DOCUMENT PASSAGE =
This is the `Yastreb' pilotless rocket aircraft, which is launched from a mobile rocket launcher and which carries out photo — and radio-reconnaissance at heights of more than 30 kilometres, flying at speeds in excess of 3,500 kilometres per hour. From Byelorussia the `Yastreb' has successfully carried out photographic reconnaissance over Spain, Great Britain and the French Atlantic seaboard. Its appearance at the beginning of the 1970s caused alarm at NATO headquarters. It was mistakenly identified as a MIG-25R. After a MIG 25 had appeared in Japan and had been carefully examined, the experts came to the conclusion that this aircraft had insufficient operational radius to fly over Western Europe. It was realised that there had been a false alarm and in order not to cause another one the Soviet Union discontinued flights by the `Yastreb' in peacetime. However, it is still being used over China, Asia and Africa and over the oceans. Having the invulnerability of a rocket and the precision of an aircraft, the `Yastreb' would also make an excellent vehicle for a nuclear warhead. Unlike a rocket it can be used again and again.
7
The second officer of the General Staff has the title of Head of the Chief Intelligence Directorate (GRU). He is a full General of the Army. Besides controlling the intelligence and reconnaissance resources subordinated to him, he has his own, incomparably huge intelligence network. The GRU works for the Supreme Commander. It carries out espionage on a scale unparalleled in history. It is enough to record that during World War II the GRU was able, with its own resources, to penetrate the German General Staff from Switzerland and to steal nuclear secrets from the United States, and that after the war it was able to induce France to leave NATO, besides carrying out many less risky operations. The work of the GRU's agent networks is controlled by the first four Directorates, each of which is headed by a lieutenant-general. The processing of all information reaching the GRU is carried out by an enormous organisation which is grouped into six Information Directorates. Today the Head of the GRU has two separate, world-wide, intelligence organisations, a colossal number of electronic intelligence centres, centrally controlled diversionary units and so on and so forth.
However, the Chief Intelligence Directorate of the General Staff is a subject which calls for a substantial book to itself.
8
Staffs are of different types. The smallest is that of a battalion, the largest is the General Staff. But each has its own intelligence and reconnaissance resources, just as each brain has its own eyes and ears. The higher staffs control the lower ones and the corresponding higher intelligence organisations direct those below them. At all levels, the intelligence and reconnaissance organisations work for their respective staffs, but if intelligence which is received is of interest to either a higher or a lower echelon, it is passed on immediately.
Here is a particularly interesting example of such coordination.

COLLECTED MATERIAL =
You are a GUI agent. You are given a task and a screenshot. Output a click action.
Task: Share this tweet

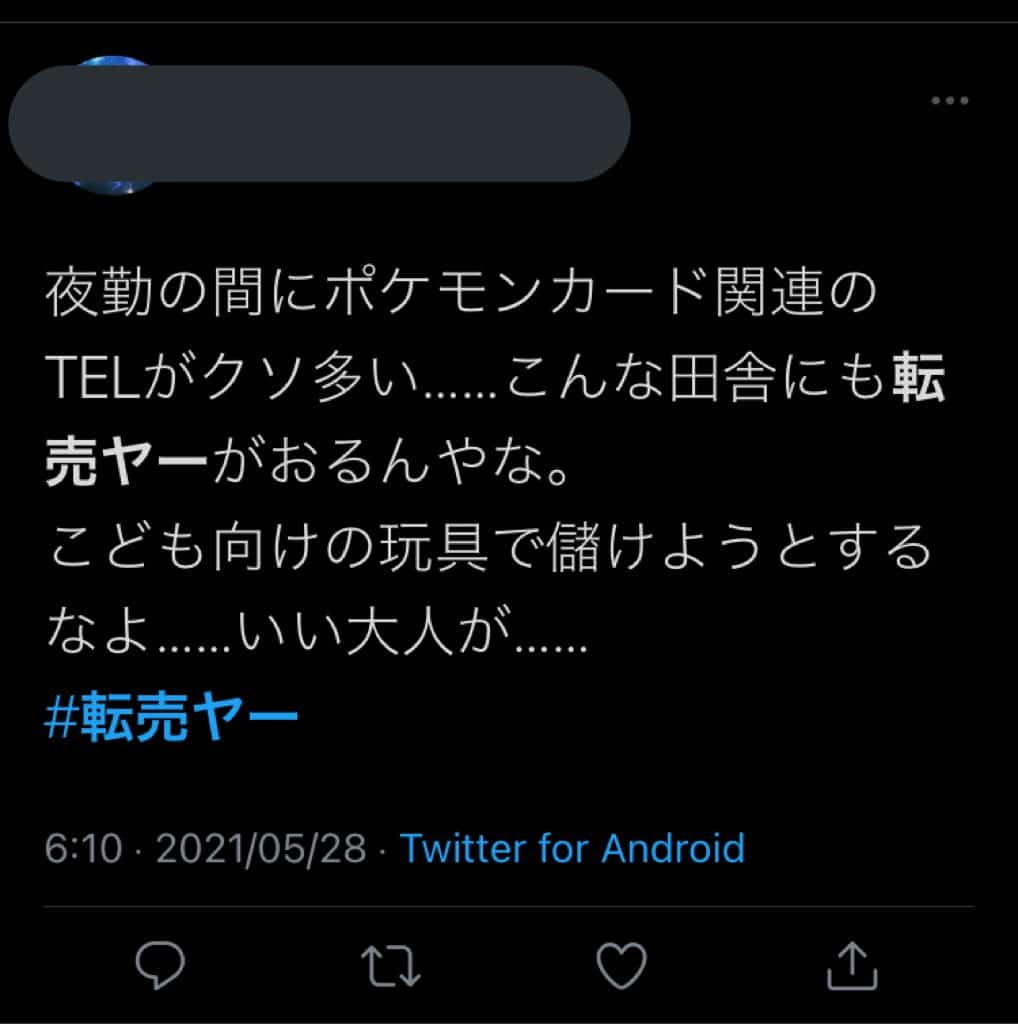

GIVEN INSTRUCTION 1 =
Summarize the passage on Soviet military intelligence in three sentences.
GIVEN INSTRUCTION 2 =
Write out the passage on Soviet military intelligence word for word, everything from "However, the Chief" down to "passed on immediately.".

EXERCISE OUTPUT 1 =
The 'Yastreb' pilotless rocket aircraft carries out photo- and radio-reconnaissance at heights above 30 kilometers and speeds over 3,500 kilometers per hour, and after NATO mistook it for a MIG-25R, the Soviet Union discontinued its peacetime flights to avoid another false alarm, though it is still used over China, Asia, Africa and the oceans. The Head of the Chief Intelligence Directorate (GRU), the second officer of the General Staff, controls a huge intelligence network that works for the Supreme Commander and carries out espionage on an unparalleled scale. Every staff, from a battalion to the General Staff, has its own intelligence and reconnaissance resources, and any intelligence of interest to a higher or lower echelon is passed on immediately.

EXERCISE OUTPUT 2 =
However, the Chief Intelligence Directorate of the General Staff is a subject which calls for a substantial book to itself.
8
Staffs are of different types. The smallest is that of a battalion, the largest is the General Staff. But each has its own intelligence and reconnaissance resources, just as each brain has its own eyes and ears. The higher staffs control the lower ones and the corresponding higher intelligence organisations direct those below them. At all levels, the intelligence and reconnaissance organisations work for their respective staffs, but if intelligence which is received is of interest to either a higher or a lower echelon, it is passed on immediately.